Ouvrir, lire, conserver, relire une lettre… autant de moments précieux dans nos vies quotidiennes. 84% des Français, toutes générations confondues, déclarent que recevoir un courrier papier est plus important que de recevoir un mail ou un S.M.S. Prendre la lettre en main, la toucher, la retourner pour identifier l’expéditeur ou le deviner à travers l’écriture, le lieu de l’expédition. C’est une alchimie presque magique qui fait naître une émotion et une relation pleine et entière avec l’expéditeur. C’est de cette magie et de cette émotion dont il est question dans le spectacle d’Anthéa Sogno. Sourire, rire, pleurer... L’écrit est au coeur des relations humaines, de l’information et de la culture. Un courrier est une pièce unique : loin du copié-collé, il est le reflet d’une âme et d’une écriture.
“Aimer, c’est plus que vivre” est une réussite originale et totale.

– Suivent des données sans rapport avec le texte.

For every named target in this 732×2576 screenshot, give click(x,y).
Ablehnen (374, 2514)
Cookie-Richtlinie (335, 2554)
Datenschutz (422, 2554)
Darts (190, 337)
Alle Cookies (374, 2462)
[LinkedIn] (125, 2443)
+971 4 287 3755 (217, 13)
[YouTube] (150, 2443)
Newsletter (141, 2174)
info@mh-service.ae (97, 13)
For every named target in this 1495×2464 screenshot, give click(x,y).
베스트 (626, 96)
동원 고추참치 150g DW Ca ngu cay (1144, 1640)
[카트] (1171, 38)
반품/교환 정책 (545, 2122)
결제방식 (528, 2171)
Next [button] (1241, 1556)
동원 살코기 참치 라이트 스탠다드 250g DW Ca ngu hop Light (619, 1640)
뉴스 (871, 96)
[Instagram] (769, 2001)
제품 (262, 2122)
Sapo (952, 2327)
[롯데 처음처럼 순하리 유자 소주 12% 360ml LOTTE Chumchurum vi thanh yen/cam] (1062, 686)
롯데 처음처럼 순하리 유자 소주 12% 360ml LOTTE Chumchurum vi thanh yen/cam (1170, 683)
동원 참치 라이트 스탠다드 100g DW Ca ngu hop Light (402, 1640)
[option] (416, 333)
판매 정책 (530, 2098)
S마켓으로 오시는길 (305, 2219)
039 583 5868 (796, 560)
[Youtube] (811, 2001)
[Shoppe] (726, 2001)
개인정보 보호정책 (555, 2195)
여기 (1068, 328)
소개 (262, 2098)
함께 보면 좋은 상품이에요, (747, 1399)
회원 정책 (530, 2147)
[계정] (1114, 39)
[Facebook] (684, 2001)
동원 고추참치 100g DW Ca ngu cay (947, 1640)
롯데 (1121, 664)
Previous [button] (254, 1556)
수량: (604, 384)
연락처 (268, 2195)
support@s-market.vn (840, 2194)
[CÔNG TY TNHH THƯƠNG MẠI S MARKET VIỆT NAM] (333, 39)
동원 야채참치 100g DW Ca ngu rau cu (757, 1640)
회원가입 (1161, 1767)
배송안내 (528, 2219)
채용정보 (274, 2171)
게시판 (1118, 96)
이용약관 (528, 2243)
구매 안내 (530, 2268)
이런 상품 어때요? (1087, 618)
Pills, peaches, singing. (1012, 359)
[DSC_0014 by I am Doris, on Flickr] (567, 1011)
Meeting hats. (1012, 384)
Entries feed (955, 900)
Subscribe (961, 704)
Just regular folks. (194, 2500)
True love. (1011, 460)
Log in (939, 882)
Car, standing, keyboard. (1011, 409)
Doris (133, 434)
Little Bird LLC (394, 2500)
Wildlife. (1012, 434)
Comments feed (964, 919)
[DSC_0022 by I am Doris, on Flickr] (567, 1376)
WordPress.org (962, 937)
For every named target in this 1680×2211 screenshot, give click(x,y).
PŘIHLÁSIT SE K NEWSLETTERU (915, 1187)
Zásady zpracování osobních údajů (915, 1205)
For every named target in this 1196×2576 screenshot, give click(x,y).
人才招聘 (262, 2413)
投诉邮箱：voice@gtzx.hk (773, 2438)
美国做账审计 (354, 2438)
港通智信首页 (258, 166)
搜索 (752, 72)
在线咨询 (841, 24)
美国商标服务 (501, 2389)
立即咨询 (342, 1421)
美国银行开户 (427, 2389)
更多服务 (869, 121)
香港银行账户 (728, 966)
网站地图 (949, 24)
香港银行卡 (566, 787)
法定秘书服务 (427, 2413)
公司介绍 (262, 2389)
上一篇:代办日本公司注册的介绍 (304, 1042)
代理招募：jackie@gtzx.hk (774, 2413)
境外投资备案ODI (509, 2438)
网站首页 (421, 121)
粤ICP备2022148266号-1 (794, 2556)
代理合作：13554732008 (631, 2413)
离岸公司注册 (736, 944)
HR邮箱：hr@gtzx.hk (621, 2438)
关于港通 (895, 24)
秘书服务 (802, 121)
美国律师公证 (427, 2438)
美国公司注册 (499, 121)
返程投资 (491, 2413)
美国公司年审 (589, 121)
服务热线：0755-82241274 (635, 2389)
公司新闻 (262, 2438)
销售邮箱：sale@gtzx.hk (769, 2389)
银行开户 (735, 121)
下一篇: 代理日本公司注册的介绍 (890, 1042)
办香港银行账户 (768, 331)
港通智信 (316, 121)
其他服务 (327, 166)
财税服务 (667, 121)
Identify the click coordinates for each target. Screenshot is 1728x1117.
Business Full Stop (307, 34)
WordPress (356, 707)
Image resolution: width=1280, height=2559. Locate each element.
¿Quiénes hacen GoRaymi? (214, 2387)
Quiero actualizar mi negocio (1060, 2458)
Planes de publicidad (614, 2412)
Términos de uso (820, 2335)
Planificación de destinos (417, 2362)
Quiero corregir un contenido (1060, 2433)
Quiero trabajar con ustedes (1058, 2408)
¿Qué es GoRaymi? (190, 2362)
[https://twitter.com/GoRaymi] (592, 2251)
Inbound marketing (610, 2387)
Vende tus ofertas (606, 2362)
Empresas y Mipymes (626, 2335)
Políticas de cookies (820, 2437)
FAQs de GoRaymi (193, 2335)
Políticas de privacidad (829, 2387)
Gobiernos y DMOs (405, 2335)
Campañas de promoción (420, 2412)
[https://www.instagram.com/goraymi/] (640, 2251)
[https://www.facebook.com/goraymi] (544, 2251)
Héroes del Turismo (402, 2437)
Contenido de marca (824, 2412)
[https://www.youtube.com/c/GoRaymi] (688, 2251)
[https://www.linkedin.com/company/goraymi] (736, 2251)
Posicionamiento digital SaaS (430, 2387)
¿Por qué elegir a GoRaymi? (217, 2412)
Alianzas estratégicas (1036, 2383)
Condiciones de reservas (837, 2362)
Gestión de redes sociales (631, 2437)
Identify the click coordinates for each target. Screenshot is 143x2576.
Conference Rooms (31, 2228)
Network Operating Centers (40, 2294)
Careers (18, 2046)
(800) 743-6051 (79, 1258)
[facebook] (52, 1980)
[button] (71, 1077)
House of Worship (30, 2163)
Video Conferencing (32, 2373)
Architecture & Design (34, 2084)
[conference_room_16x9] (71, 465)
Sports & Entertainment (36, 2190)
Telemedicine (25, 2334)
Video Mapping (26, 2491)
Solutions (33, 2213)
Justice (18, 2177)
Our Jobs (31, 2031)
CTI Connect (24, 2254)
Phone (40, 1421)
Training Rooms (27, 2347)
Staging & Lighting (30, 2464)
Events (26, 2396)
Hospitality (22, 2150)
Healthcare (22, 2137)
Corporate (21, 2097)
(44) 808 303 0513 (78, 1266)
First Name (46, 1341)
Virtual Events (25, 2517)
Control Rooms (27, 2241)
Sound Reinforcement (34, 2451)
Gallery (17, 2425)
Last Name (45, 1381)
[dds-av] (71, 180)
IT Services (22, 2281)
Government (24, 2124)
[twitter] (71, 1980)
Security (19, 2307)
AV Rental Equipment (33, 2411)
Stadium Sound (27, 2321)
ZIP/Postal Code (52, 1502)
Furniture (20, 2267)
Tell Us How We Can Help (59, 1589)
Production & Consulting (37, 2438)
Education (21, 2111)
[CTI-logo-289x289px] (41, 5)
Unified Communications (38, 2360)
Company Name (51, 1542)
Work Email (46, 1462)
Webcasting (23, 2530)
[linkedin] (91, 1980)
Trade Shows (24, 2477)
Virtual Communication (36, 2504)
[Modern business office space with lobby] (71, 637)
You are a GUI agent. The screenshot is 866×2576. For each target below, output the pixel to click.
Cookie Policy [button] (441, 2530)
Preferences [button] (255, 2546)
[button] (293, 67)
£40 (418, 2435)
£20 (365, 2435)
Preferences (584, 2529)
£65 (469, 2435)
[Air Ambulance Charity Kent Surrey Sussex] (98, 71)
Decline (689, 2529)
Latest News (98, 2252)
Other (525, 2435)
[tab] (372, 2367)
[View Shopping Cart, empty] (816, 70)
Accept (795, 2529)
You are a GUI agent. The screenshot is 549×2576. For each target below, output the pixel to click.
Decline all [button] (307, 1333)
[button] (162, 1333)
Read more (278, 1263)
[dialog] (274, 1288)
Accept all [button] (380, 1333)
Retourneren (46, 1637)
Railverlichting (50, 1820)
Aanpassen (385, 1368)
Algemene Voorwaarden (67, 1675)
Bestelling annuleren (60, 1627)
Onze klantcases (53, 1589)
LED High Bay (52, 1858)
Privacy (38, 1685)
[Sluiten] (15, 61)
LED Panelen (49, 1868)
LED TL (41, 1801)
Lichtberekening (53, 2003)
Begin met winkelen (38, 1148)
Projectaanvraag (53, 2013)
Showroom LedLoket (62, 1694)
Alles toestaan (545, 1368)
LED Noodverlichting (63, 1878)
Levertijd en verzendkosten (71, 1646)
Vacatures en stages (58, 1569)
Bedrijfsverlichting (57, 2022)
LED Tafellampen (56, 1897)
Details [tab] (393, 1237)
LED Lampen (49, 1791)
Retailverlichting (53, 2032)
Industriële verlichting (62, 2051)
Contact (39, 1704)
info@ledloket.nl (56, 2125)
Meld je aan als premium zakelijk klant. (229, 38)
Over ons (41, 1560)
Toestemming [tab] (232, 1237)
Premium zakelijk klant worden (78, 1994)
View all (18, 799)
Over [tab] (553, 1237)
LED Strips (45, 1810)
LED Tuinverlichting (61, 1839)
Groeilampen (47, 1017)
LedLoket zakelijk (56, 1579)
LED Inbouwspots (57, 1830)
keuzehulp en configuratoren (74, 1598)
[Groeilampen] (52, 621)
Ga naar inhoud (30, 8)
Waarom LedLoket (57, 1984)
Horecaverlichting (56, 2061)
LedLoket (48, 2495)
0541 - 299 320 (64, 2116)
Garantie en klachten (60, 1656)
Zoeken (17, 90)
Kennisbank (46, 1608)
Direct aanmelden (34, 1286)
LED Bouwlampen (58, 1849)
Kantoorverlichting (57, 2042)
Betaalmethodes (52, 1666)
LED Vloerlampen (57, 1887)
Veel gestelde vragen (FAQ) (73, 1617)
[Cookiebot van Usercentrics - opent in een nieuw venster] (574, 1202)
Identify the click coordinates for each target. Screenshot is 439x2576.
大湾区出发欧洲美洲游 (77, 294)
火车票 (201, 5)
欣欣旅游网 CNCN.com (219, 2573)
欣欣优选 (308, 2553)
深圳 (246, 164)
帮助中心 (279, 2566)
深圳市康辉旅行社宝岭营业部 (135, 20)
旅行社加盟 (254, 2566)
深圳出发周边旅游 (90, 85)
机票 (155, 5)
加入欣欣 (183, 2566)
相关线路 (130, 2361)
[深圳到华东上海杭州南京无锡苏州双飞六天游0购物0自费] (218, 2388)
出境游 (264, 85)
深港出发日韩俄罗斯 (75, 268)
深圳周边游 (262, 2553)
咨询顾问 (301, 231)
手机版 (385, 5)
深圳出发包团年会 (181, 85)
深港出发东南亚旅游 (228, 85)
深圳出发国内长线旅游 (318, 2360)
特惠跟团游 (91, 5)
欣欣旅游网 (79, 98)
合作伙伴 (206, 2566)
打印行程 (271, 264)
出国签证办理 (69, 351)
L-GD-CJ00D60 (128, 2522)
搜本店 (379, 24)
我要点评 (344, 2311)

Ce spectacle marque les grands moments de leur vie privée, littéraire et politique. Les dialogues ont été reconstitués en prenant une phrase de Juliette dans l’une de ses lettres qui répond parfaitement à une phrase de Victor, extraite d’une de ses lettres à lui. Ce spectacle, c’est un demi-siècle d’amour, un concentré de bonheur.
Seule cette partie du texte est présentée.